She unlocked the door and opened it a little way, and once
more she asked her one poor question.
His answer to it came in the form of a gentle pressure against the
door, breaking down her resistance. As she applied more strength, this
was as gently overcome; and when the opening was sufficient, he walked
past her into the room.
How hushed the house! How still the world outside as the cloud wove in
darkness its mantle of light!

VI. THE WHITE DAWN

Day was breaking.
The crimson curtains of the bedroom were drawn close, but from behind
their outer edges faint flanges of light began to advance along the
wall.
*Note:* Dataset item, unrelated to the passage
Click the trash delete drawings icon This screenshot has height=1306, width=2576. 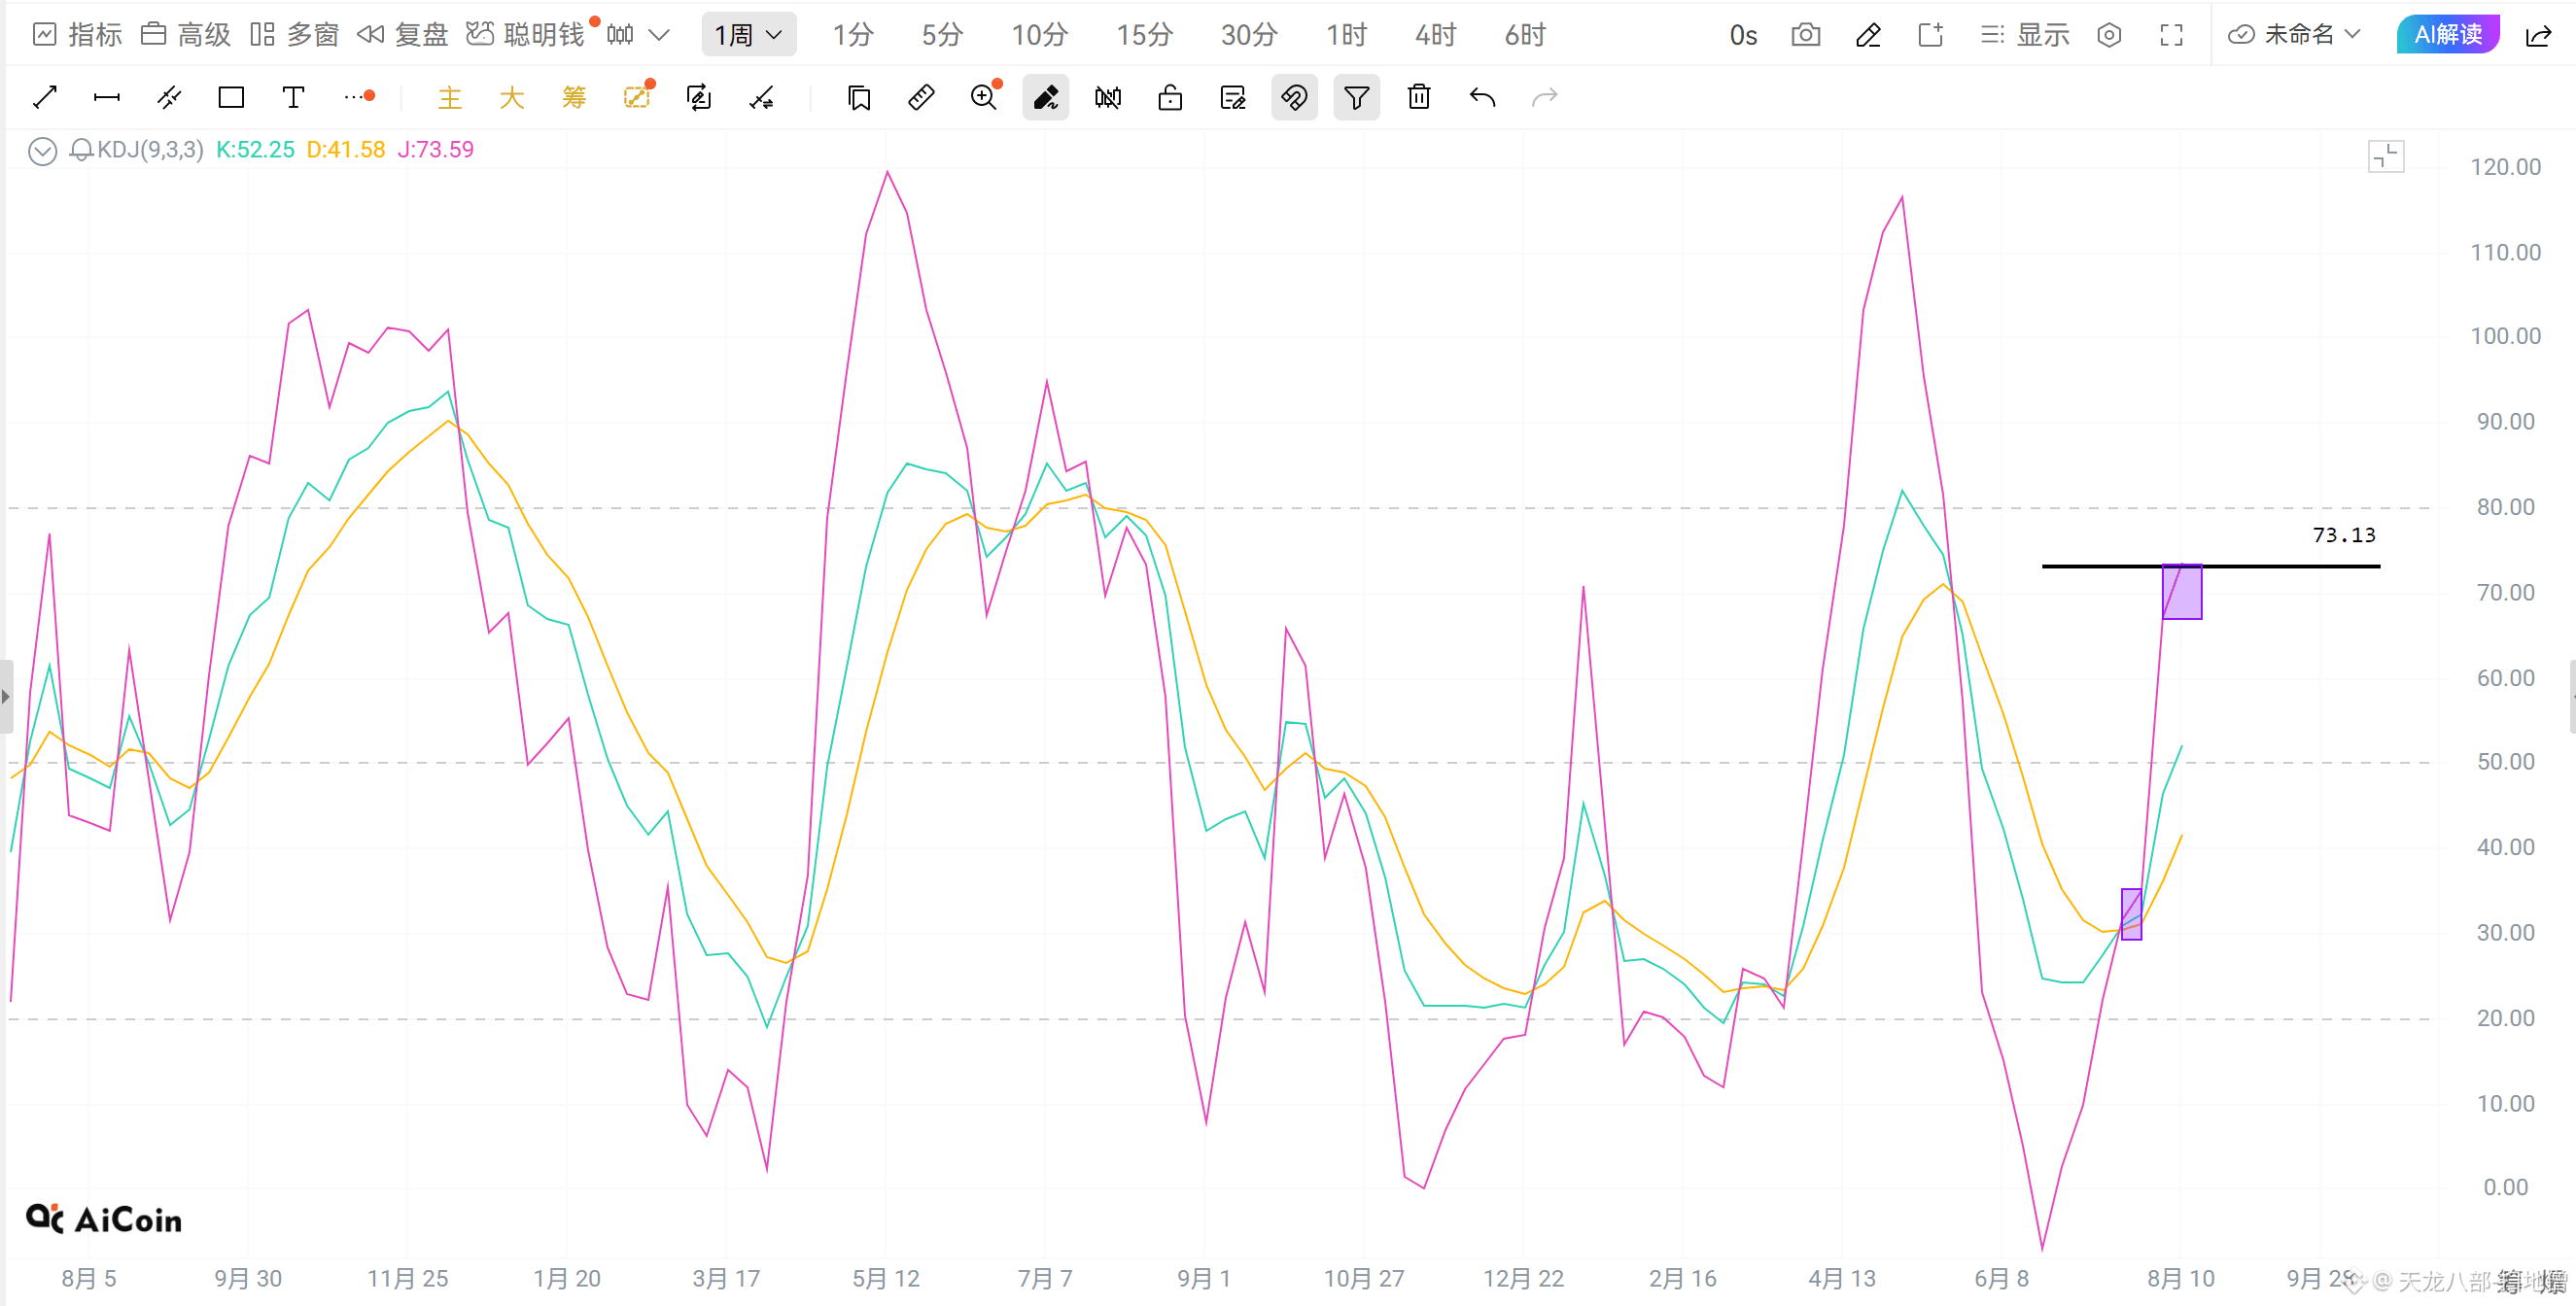[x=1419, y=97]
It was a clear light reflected from snow which had sifted in
against the window-panes, was banked on the sills outside, ridged the
yard fence, peaked the little gate-posts, and buried the shrubbery.
There was no need to look out in order to know that it had stopped
snowing, that the air was windless, and that the stars were flashing
silver-pale except one--great golden-croziered shepherd of the thick,
soft-footed, moving host.
It was Christmas morning on the effulgent Shield.
Already there was sufficient light in the room to reveal--less as
actual things than as brown shadows of the memory--a gay company of
socks and stockings hanging from the mantelpiece; sufficient to give
outline to the bulk of a man asleep on the edge of the bed; and it
exposed to view in a corner of the room farthest from the rays a woman
sitting in a straight-backed chair, a shawl thrown about her shoulders
over her night-dress.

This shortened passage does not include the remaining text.